The other night, I boarded a downtown 2 train in Manhattan at 72nd st. It was somewhere around 7:15 pm.
Some time just after the 34th St. stop, I looked around me at the 5 people sharing the subway bench with me, and the 6 people sitting across from me, and I noticed something interesting about how my fellow passengers were filling the time.
What I noticed from 34th St. to 14th St:
Sample size: 12
Number of readers: 8
(Of the other 4, two were doing things on their phones, one was listening to an MP3 player, and one was eating dinner. I know it was dinner because that was me.)
What the readers were reading:
– paper books: 3
– magazines: 2
– e-readers: 2
– newspapers: 1
From Chambers St. to Park Place:
Sample size: 11 (many but not all are the same passengers as above)
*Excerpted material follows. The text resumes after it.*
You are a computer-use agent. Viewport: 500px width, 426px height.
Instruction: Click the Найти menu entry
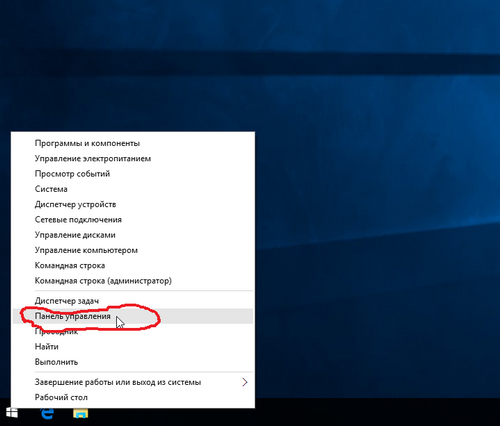tap(133, 347)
Number of readers: 6-8, depending on whether you count people who are writing things
– paper books: 5
– magazines: 1
– paper notebooks: 1 (he was both reading his notes and writing further notes)
– typing on an iPad: 1 (That was me.)
Park Place to Fulton St:
Sample size: 13
Number of readers: 7-9 (same issue as above)
– Books: 5
– Magazines: 1
– Newspapers: 1
– Notebook (reading and writing): 1
– Typing on an iPad: 1 (can you guess who that was?)
At Wall Street, three book readers left, and two e-book readers sat down.
What amazes me about this data is not only how many people were reading that evening on the subway, but also how few of them were using e-readers to do so. Most impressive was how, at one point, I was seated in a row with six other people, all of us engaged with text in some way, and I was the only one using a screen rather than something made of paper.